Don’t Kill A Mocking Bird

Don’t Kill A Mocking Bird 2016-02-20T03:25:06-04:00

The one thing that doesn’t abide by majority rule is a person’s conscience.” – To Kill A Mocking Bird


 

If you go to school in the United States, To Kill A Mockingbird was part of school. My mom’s generation saw Gregory Peck as the heroic lawyer, Atticus Finch, who was more concerned about justice than popularity. For a student my age the book came with a shock: “nice” people used to be openly racist. For my children, it was a chance to discuss institutional racism, open and hidden.

If my Twitter feed is any indication, open racism is not dead. We know that hidden racism also still hurts the lives of many Americans.

Why don’t you kill a mockingbird when you go hunting? You cannot eat them, they harm nothing, and they give us beautiful music. Our conscience is like the mocking bird: it isn’t practical, it harms nothing, and it creates beautiful music in our soul. God has given people a conscience and while educatioAtticus_and_Tom_Robinson_in_courtn or bad parenting can warp it over time, the truth will prevail.

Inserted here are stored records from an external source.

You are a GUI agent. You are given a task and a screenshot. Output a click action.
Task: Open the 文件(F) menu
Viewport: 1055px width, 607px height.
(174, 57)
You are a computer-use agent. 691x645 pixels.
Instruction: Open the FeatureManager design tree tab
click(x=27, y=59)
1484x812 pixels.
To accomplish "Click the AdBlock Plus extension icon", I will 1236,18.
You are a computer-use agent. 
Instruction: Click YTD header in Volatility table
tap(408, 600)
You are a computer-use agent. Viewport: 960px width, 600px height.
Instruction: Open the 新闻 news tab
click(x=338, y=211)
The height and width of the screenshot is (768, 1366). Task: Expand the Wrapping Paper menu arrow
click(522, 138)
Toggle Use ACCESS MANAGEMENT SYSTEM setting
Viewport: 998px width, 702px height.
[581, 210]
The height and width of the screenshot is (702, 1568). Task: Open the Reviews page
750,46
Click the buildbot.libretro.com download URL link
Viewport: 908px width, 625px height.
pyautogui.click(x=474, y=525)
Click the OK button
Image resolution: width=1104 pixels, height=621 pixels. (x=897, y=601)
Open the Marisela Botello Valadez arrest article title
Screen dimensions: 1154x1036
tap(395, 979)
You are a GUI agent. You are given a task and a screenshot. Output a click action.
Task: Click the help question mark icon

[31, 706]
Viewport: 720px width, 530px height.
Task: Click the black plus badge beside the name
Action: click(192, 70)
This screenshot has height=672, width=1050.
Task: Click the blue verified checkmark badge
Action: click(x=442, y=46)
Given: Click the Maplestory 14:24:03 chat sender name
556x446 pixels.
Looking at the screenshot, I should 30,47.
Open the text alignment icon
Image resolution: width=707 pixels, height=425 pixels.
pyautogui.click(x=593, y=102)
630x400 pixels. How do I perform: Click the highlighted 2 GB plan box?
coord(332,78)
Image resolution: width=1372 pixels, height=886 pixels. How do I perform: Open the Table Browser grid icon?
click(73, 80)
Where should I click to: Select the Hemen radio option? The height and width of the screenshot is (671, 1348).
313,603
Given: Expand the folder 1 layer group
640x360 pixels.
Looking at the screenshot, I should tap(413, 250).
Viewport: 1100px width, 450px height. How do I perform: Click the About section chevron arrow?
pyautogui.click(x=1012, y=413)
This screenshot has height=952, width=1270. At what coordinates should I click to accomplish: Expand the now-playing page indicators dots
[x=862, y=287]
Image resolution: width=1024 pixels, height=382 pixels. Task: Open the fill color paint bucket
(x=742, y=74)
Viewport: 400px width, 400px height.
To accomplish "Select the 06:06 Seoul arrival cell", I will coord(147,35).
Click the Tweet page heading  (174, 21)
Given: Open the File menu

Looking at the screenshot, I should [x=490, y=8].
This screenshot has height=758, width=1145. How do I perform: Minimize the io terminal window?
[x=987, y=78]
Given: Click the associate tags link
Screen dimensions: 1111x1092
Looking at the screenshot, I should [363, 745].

We want decadence, but we need virtue. We want injustice when it will helps us, but we pray for justice with mercy.

American segregation was a “peculiar” institution, as was Southern slavery because Christian morality in the rest of Christendom had long rejected the justification for slavery or racism. Racism is incompatible with a faith that says all people are brothers and sisters united in Christ. Of course, all forms of hate are incompatible with Christianity, but that does not mean that individual Christians cannot hate.

American culture seared white Christian consciences with pseudo-science that said some races were superior to other races. American religion warped Christianity to take an idea that did not even exist at the time the Scriptures were written, race, and then forced racism into the Bible. We were commanded by Jesus to love one another, but white Christians joined the Klan and inflicted terrorism on black Christians.

This evil of the majority might have gone on forever if it were not for books like To Kill a Mockingbird and brave African-Americans who would not tolerate the terror, the torment, and the untruths. Douglass was more eloquent than any racist. Booker Washington worked harder and more patiently to educate thousands than those who despised him. DuBois was more brilliant than his critics and Langston Hughes taught America his poetry.

The list is endless.

The white conscience may have been seared in many people, but men and women of color rose up with the pure conscience formed by the Word of God, hymnody, and powerful testimony. Nothing was more powerful than the conscience of the enslaved, the newly freedman, and the decent working men and women who made segregation look as monstrous as it was.

The prime defect of To Kill a Mockingbird was always the failure to recognize this deep truth. The white Christian conscience in the South was saved by the faithful, brave, black witness. Atticus Finch could only become aware of evil because men and women of color refused to be what they were “supposed” to be.

The consciences of millions of African Americans were more powerful than the majority. If a few white folk, a Scout here or there, were awakened and an Atticus did the right thing at last, it was because the consciences of the minority had redeemed them at last.